Stored data.
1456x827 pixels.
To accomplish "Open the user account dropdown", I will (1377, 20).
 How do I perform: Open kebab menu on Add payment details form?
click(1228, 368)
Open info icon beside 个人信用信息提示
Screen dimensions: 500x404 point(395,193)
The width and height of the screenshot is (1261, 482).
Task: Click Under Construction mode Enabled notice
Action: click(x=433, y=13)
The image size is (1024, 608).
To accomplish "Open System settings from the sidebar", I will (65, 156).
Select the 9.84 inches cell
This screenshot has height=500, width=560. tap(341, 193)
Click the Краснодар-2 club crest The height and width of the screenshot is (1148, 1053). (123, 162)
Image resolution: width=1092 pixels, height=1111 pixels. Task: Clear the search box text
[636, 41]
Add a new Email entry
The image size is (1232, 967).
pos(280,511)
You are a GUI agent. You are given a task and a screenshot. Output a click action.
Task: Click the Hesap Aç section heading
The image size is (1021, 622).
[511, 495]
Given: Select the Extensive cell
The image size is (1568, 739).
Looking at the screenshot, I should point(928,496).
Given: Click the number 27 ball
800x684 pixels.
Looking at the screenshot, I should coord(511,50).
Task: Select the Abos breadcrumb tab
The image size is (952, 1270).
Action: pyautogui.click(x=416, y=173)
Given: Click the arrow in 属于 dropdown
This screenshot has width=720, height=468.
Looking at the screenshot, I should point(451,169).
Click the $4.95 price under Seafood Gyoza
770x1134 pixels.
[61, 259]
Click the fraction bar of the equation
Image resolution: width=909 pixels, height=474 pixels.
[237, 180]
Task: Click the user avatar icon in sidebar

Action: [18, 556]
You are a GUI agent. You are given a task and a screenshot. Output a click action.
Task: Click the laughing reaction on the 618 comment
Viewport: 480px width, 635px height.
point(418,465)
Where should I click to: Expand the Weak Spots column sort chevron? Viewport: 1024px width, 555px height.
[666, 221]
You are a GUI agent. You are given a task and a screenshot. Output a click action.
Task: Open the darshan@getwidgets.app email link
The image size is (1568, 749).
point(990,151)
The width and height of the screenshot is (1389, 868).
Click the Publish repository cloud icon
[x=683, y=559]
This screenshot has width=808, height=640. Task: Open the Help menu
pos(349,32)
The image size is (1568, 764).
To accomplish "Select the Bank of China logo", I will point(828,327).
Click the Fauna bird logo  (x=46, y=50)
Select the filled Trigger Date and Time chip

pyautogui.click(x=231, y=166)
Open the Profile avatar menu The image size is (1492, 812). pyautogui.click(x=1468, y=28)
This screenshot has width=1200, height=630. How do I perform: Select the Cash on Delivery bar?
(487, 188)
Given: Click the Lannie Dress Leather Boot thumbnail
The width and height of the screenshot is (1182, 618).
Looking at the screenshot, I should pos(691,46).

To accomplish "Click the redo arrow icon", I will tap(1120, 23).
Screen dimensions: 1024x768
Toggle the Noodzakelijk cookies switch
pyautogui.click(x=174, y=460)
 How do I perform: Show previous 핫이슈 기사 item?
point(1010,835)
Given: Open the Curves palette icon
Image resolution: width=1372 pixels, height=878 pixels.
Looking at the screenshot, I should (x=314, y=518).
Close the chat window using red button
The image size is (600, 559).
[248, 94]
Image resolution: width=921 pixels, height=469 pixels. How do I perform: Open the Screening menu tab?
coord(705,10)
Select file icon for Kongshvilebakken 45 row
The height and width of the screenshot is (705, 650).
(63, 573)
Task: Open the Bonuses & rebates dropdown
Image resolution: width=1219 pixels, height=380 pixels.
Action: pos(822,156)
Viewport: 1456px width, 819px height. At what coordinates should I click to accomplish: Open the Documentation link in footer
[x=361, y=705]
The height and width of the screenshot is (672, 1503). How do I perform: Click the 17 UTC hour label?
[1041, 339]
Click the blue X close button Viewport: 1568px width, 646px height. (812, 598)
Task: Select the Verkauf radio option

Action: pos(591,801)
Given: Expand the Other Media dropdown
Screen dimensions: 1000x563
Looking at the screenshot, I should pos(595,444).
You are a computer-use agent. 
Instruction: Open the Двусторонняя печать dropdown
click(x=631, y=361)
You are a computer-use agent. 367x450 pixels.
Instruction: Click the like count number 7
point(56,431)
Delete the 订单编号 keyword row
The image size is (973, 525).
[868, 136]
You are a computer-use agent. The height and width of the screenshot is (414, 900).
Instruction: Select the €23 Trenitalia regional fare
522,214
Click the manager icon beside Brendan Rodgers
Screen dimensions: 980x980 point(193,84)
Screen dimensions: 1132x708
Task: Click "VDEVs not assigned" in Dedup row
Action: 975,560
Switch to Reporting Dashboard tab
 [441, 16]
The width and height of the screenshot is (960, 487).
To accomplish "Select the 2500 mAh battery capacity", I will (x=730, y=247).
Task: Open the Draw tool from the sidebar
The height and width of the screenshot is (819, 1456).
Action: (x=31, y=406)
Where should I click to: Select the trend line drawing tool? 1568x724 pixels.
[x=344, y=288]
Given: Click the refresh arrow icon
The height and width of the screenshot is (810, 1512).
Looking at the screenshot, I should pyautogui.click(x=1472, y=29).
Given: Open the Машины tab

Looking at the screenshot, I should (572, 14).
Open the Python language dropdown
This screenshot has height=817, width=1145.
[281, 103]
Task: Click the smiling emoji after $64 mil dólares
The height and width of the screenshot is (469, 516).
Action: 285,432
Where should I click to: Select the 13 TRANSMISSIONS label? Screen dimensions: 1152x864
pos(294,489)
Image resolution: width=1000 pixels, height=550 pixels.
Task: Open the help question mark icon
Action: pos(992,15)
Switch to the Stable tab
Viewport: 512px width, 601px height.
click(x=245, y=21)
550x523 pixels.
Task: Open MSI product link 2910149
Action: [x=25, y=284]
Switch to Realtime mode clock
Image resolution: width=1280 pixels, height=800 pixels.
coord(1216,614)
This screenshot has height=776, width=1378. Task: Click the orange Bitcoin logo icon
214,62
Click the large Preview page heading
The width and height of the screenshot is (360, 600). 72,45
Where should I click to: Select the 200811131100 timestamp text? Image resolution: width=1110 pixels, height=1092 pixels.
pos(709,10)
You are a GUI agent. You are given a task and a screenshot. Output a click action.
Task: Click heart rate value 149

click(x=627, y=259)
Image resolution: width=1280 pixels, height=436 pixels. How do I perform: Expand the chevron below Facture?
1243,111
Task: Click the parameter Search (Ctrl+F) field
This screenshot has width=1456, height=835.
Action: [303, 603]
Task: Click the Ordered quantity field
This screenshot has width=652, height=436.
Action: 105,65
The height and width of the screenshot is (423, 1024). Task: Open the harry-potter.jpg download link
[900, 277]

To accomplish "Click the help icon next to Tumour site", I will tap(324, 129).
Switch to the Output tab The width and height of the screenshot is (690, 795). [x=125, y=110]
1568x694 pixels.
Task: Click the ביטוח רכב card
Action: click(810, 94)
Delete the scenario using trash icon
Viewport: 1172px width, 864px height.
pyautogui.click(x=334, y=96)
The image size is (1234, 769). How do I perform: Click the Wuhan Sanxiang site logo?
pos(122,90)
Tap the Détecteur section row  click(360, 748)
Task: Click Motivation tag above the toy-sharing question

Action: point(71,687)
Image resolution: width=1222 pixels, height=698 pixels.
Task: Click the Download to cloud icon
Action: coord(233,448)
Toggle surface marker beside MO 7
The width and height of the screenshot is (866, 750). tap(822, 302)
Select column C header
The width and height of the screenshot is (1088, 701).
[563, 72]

Task goal. Copy the listing word for word, beginning at the line that contains "The image size is (1234, 769)." and continuing through the end of the listing.

Complete output.
The image size is (1234, 769). How do I perform: Click the Wuhan Sanxiang site logo?
pos(122,90)
Tap the Détecteur section row  click(360, 748)
Task: Click Motivation tag above the toy-sharing question

Action: point(71,687)
Image resolution: width=1222 pixels, height=698 pixels.
Task: Click the Download to cloud icon
Action: coord(233,448)
Toggle surface marker beside MO 7
The width and height of the screenshot is (866, 750). tap(822, 302)
Select column C header
The width and height of the screenshot is (1088, 701).
[563, 72]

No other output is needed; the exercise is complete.